A few weeks ago I noticed that I was getting dangerously close to the thin line that separates Rubenesque from just plain round.


Like many women I know, I’ve spent much of my life worrying about my weight. For many years I was obsessed with numbers; ‘how much do I weigh?’, ‘how much had I lost?’ A later phase would include ignoring actual numbers and finding happiness in wearing my skinny jeans and gloom when wearing the fat ones. For the last handful of years I’ve focused most intently on my level of fitness; how far and fast can I walk or swim?


So, for today, I’m a fairly fit round person who’s trying to lose some weight. Not crazy weight, just eight to ten pounds. Losing that much will make me a very comfortable size eight, which at my height of 5’3” still leaves me technically overweight. I can live with that, having previously suffered through the pain of being a size six.

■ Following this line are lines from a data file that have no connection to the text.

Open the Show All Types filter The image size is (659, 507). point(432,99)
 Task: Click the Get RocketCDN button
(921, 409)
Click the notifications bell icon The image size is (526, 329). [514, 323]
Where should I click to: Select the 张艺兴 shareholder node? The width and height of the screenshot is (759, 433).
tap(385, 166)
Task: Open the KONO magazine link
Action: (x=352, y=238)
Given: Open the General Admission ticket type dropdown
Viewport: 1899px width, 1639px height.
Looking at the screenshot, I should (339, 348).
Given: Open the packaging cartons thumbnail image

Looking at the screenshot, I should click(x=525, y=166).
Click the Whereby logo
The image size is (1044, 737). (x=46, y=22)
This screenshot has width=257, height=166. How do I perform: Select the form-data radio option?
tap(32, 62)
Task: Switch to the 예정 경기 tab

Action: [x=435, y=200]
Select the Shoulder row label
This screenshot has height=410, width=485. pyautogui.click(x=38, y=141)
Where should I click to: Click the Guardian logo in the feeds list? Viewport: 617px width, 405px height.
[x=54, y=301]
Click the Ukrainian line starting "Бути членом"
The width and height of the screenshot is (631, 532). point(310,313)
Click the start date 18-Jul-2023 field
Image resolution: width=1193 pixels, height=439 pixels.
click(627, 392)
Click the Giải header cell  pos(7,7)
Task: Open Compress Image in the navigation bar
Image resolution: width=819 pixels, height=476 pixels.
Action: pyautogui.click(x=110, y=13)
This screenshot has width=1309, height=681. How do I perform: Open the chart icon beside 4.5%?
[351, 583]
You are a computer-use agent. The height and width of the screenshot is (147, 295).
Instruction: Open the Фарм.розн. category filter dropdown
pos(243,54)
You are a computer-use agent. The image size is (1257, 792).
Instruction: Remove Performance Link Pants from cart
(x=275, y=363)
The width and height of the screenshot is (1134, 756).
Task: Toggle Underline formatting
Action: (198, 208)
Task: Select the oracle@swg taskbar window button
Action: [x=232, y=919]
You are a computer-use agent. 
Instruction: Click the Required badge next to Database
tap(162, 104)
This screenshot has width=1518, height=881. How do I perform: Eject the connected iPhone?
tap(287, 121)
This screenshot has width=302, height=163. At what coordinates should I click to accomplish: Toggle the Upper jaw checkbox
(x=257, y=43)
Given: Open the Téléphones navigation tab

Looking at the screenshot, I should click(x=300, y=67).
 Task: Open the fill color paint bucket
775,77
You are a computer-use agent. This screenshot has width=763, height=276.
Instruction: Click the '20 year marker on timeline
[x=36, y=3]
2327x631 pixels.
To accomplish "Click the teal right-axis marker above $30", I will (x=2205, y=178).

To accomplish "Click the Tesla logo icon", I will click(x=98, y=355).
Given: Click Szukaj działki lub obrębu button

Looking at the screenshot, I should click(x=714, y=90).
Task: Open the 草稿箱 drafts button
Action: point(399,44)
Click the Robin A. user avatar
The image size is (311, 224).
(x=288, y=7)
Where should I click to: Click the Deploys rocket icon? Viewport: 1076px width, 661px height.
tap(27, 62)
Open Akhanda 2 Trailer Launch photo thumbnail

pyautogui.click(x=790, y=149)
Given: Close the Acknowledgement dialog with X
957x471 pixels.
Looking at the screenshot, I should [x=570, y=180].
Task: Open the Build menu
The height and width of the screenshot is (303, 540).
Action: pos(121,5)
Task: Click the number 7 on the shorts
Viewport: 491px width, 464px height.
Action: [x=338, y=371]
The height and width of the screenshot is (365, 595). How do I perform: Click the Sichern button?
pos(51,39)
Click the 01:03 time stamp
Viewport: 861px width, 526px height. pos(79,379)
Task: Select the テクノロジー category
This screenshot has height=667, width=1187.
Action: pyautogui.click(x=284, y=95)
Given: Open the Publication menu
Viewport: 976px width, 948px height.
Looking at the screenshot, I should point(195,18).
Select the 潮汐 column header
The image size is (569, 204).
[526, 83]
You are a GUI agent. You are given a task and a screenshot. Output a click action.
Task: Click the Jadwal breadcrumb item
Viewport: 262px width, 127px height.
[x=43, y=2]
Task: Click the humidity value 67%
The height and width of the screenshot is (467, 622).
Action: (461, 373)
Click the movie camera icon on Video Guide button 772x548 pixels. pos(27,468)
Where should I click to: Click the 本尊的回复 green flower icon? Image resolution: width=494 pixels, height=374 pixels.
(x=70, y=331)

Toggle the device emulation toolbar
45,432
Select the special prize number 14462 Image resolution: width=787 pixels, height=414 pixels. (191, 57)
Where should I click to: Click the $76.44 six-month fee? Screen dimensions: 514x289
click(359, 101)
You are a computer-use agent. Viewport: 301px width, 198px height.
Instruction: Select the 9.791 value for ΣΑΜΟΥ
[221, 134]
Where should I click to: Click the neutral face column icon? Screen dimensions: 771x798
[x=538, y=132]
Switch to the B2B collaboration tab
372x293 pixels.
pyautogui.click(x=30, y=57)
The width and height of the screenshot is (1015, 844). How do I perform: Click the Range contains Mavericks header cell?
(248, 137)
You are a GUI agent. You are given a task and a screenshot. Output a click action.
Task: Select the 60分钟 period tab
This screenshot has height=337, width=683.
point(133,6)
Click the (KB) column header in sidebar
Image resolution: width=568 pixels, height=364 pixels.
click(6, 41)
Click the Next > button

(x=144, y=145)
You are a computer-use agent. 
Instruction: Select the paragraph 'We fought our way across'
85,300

In the past I’ve been a size six and I admit to looking pretty darn good at that size. The only drawback is that to maintain a size six I can’t eat more than twelve hundred calories a day. My body goes into super-famine-defense mode and my metabolism slooooooows. A typical daily meal plan for maintaining a size six is like this: a yogurt for breakfast, lots of black coffee thru the morning, air for lunch, more black coffee thru the afternoon and a green bean for dinner. Skip dessert. Eff that.